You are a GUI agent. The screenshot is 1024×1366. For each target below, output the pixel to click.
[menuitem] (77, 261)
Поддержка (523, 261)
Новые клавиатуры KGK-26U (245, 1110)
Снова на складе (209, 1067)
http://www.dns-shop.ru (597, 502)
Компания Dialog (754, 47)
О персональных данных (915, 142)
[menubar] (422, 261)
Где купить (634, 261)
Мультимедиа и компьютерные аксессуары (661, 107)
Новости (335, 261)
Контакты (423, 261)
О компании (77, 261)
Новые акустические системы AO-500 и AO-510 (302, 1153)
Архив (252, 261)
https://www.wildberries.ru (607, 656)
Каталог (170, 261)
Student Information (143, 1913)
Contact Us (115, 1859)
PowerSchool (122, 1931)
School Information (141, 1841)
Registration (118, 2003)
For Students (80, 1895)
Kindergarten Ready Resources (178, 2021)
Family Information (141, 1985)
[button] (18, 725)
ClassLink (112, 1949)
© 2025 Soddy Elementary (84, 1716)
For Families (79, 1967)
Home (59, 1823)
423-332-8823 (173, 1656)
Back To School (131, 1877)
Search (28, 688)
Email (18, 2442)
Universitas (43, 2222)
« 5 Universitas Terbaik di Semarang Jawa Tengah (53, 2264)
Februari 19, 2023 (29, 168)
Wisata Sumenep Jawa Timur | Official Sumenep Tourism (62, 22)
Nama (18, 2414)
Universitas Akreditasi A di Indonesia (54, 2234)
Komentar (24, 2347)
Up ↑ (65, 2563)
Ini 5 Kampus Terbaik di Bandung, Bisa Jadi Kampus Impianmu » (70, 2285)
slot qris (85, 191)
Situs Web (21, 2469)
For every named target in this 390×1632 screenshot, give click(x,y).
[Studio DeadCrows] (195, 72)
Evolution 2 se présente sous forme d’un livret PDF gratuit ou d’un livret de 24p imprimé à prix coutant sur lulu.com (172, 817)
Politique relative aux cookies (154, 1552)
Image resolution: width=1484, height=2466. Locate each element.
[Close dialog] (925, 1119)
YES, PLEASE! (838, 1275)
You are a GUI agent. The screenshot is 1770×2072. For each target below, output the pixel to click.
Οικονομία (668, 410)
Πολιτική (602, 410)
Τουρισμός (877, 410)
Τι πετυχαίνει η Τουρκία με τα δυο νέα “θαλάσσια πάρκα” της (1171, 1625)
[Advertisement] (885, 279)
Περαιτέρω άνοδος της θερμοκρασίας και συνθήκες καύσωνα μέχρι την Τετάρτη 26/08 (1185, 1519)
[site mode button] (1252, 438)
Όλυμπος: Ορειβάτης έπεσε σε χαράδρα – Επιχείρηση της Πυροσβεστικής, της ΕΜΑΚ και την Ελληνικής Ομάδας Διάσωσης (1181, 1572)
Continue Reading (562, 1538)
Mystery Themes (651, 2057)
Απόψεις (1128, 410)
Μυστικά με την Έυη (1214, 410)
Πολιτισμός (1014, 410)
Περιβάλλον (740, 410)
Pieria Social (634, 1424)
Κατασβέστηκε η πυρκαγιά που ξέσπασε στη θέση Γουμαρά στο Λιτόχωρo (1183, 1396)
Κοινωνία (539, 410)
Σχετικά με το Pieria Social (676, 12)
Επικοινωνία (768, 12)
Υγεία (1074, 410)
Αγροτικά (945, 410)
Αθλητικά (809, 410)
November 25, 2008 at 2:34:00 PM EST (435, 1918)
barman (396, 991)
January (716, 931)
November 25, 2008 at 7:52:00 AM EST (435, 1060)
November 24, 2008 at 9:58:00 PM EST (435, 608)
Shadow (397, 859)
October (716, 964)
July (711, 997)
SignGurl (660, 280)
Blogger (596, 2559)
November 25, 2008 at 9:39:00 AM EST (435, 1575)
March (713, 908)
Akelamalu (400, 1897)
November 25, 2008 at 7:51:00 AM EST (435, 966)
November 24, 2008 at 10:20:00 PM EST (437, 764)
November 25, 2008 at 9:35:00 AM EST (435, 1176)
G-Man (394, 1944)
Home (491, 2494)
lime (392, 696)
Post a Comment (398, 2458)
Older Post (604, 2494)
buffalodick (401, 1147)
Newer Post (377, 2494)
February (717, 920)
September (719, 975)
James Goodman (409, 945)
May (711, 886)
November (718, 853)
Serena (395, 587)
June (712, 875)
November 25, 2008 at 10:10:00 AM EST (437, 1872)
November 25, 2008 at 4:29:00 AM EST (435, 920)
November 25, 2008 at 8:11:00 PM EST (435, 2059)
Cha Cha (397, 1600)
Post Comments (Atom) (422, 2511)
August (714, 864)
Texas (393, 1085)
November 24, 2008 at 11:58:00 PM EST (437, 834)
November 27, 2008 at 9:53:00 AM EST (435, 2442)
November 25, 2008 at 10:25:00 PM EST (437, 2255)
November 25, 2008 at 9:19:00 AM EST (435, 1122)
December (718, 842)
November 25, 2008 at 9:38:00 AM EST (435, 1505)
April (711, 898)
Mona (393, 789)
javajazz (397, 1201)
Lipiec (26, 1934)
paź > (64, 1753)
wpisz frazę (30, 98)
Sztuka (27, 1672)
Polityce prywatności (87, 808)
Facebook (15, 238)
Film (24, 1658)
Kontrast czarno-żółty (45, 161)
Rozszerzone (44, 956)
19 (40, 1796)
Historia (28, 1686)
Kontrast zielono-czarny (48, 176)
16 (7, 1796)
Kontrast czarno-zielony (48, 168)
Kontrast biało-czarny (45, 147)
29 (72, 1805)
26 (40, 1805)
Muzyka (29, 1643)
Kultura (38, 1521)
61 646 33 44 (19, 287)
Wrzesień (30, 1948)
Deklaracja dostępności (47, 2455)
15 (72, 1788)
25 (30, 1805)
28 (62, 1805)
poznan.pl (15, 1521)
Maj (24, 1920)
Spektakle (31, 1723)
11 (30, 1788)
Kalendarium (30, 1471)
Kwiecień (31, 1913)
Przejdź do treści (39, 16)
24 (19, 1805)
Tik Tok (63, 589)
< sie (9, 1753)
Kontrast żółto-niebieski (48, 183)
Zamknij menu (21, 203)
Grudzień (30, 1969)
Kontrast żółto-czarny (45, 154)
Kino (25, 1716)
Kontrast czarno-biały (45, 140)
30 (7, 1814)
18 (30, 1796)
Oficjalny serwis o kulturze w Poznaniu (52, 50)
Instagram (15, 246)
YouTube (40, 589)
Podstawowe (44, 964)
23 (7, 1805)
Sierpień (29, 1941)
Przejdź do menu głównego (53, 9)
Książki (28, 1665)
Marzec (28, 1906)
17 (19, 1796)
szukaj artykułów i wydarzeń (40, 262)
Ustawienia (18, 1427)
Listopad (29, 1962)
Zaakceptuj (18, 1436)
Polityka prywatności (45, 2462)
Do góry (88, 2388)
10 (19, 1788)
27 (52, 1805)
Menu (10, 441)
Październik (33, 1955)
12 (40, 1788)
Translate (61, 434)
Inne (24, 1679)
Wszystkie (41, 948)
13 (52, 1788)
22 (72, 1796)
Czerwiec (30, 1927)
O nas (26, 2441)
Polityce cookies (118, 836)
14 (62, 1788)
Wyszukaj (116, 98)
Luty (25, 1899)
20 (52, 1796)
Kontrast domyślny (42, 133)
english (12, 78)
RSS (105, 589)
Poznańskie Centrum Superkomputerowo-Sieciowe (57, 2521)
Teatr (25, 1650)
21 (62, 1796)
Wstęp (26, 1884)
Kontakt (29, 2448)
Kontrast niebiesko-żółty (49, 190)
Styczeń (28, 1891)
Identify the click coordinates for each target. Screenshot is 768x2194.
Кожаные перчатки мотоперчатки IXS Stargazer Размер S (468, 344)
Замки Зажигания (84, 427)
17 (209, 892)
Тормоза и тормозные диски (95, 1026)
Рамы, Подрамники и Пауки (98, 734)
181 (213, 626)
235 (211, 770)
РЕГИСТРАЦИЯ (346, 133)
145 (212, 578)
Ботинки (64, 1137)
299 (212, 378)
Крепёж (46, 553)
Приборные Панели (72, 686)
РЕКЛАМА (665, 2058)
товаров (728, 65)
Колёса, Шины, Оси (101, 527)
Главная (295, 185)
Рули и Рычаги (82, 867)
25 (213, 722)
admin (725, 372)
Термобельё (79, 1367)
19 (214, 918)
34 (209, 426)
+ + + +
(Work instruction) The lines to copy run from the start of the records above through the line holding "Universitas Akreditasi A"; give them exactly, both ends included, and nothing else.

(Result for this exercise)
You are a GUI agent. The screenshot is 1024×1366. For each target below, output the pixel to click.
[menuitem] (77, 261)
Поддержка (523, 261)
Новые клавиатуры KGK-26U (245, 1110)
Снова на складе (209, 1067)
http://www.dns-shop.ru (597, 502)
Компания Dialog (754, 47)
О персональных данных (915, 142)
[menubar] (422, 261)
Где купить (634, 261)
Мультимедиа и компьютерные аксессуары (661, 107)
Новости (335, 261)
Контакты (423, 261)
О компании (77, 261)
Новые акустические системы AO-500 и AO-510 (302, 1153)
Архив (252, 261)
https://www.wildberries.ru (607, 656)
Каталог (170, 261)
Student Information (143, 1913)
Contact Us (115, 1859)
PowerSchool (122, 1931)
School Information (141, 1841)
Registration (118, 2003)
For Students (80, 1895)
Kindergarten Ready Resources (178, 2021)
Family Information (141, 1985)
[button] (18, 725)
ClassLink (112, 1949)
© 2025 Soddy Elementary (84, 1716)
For Families (79, 1967)
Home (59, 1823)
423-332-8823 (173, 1656)
Back To School (131, 1877)
Search (28, 688)
Email (18, 2442)
Universitas (43, 2222)
« 5 Universitas Terbaik di Semarang Jawa Tengah (53, 2264)
Februari 19, 2023 (29, 168)
Wisata Sumenep Jawa Timur | Official Sumenep Tourism (62, 22)
Nama (18, 2414)
Universitas Akreditasi A di Indonesia (54, 2234)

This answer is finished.